ORANGE, Texas — President Donald Trump got a first-hand look at the devastation left behind from Hurricane Laura from state and local officials in Orange Saturday.
President Trump's visit comes two days after the Category 4 hurricane crashed into Cameron Parish -- with parts of Southeast Texas and Orange County taking the brunt of this powerful storm.
At least 10 people died in Louisiana and four in Texas as a result from Laura. At least three Texas deaths have been blamed on carbon monoxide poisoning from generators.
The President flew Marine One from Lake Charles to Orange for an up-close look at storm damage. He also received storm recovery updates from Texas Governor Greg Abbott, Texas Senator Ted Cruz, Orange County Judge John Gothia, Beaumont Mayor Becky Ames as well as other local officials and leaders from FEMA and TDEM.
Gov. Abbott said the federal response to Laura is among the fastest he has experienced, and he credited President Trump's actions for that. Abbott said Trump called him at midnight Thursday as Laura was making landfall for an on-the-ground update on the impacts Texas was experiencing.
Orange experienced the most damage from Laura's wrath in Texas. Though damage was far less than in next-door Lake Charles, parts of the area are expected to be without power and water for several weeks.

**WHAT IS BEING ASKED:**
Answer these from the Hurricane Laura article:
1. From what city did the President fly Marine One to Orange?
2. When did Trump call Governor Abbott?
3. For how long are parts of the area expected to be without power and water?

**STORED DATA:**
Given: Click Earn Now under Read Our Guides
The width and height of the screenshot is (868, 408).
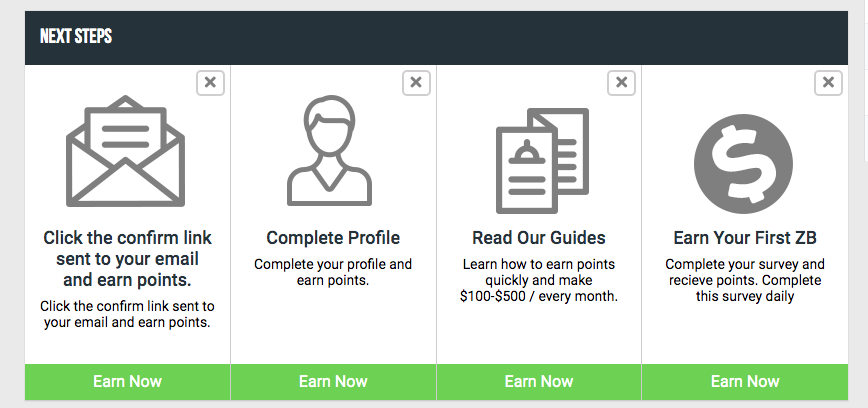Looking at the screenshot, I should click(x=539, y=382).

**ANSWER SECTION:**
1. Lake Charles
2. At midnight Thursday, as Laura was making landfall
3. Several weeks